Breakfast - check the cereal, chances are it's high in sugar and sodium. I've switched carbs to high-fibre, so muesli is now our breakfast of choice. But muesli can also be individualised. Toasted muesli is also higher in fat & sugar, so watch it.
And remember, just because the ads tell you how healthy it is and good for kids - it ain't necessarily so. Things like muesli bars, yogurt bars, fruit straps, fruit bars - read the fine print. Sometimes the only fruit in it is the picture on the box.
What you cook yourself, you know what's in it. Anything else - pure guesswork. And you can be sure that if they're trying to make money, they'll pad it out with cheap carbs. I bought a rice paper roll from a health food bar thinking it would be good for me, full of sliced grilled chicken fillet, sprouts, lettuce and other good things - it was about 50% rice vermicelli. OK for kids, but not for me on a low carb diet.
In summary - you need the kids on side. For this, you need three things -
1) Education. They need to understand why this is better for them, and to really embrace it; and
2)Taste. Win them over by showing them how much more delicious it can be.

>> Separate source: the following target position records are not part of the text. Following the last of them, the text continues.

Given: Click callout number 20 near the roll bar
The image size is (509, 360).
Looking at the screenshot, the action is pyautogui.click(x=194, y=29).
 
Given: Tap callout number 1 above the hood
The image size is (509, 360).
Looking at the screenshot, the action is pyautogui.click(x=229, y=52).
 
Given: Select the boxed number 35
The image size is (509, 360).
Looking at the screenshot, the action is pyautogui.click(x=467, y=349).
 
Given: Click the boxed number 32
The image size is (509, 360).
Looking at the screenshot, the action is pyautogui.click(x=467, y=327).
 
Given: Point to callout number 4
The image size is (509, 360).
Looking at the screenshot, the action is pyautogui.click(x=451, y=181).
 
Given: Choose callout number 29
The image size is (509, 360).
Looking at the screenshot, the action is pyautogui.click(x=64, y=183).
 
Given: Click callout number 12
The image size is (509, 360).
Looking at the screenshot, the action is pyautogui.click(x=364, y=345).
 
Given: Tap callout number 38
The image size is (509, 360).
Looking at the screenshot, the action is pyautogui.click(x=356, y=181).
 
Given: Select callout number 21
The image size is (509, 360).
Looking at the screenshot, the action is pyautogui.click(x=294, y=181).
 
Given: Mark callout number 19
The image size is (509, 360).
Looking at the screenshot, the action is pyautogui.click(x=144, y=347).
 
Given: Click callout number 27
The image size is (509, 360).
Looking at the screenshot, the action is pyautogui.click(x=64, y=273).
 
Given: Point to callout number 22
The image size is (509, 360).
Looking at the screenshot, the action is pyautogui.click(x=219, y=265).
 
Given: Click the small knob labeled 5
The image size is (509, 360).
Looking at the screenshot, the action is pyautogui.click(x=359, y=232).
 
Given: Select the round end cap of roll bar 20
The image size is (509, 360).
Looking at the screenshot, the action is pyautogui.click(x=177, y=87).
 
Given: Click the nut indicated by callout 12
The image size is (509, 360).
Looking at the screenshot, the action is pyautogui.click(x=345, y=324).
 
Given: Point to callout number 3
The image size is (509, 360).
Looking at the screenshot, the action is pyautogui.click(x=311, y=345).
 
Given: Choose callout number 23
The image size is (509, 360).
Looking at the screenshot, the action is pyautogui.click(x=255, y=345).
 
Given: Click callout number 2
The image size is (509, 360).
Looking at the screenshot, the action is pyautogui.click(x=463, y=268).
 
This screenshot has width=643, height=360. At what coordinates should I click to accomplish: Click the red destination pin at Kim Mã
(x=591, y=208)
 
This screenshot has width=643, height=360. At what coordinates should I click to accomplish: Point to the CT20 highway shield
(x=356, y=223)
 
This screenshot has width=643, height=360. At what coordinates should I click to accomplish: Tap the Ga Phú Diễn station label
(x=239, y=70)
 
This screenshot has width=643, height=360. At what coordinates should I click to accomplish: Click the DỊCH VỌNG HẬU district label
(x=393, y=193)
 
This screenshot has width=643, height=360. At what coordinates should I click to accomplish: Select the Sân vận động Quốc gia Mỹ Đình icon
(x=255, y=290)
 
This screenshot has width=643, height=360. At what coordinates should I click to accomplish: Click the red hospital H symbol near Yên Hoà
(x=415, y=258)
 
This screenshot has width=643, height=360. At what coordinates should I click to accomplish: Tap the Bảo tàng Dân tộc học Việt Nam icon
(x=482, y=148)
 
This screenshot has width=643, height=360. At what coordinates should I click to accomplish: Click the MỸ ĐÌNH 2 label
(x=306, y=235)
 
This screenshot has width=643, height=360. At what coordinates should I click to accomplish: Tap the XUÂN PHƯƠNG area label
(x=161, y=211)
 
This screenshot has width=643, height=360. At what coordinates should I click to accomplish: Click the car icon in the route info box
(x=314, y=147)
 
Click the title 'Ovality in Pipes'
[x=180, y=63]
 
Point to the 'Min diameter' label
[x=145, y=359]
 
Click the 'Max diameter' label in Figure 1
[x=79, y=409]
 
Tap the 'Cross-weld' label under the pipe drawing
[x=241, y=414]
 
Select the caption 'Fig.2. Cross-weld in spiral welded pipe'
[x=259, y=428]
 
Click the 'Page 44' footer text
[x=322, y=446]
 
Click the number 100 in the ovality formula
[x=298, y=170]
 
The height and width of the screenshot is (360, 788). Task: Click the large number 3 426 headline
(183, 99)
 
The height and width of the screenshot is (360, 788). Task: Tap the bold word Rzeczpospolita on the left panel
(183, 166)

3) Moderation. There is always room for comfort food, let them know it's not goodbye forever to the junk. But junk in moderation, at the right time and for the right reasons. Never medicate with food - if a kid is unhappy, find another positive thing to do with them. For example, when easy child 2/difficult child 2 broke off with her first serious boyfriend and he really hurt her, we tried retail therapy. He had blogged all over the Internet that "she's got the maturity of a 12 year old and the boobs to match" so we bought her a couple of lovely lacy blouses which really emphasised her cleavage! A slab of cake would have been gone in minutes and she still would have felt miserable. But every time she wore one of those blouses, it was a mental thumbing of her nose to the ex.
I hope this helps.
One last thing - my sister in law just went on the CSIRO diet (an Aussie thing, very good). She cooked a meal from the diet book and served it to her family. Even though they're all thin and don't need to diet, they told her to go ahead and cook more, this stuff tastes great!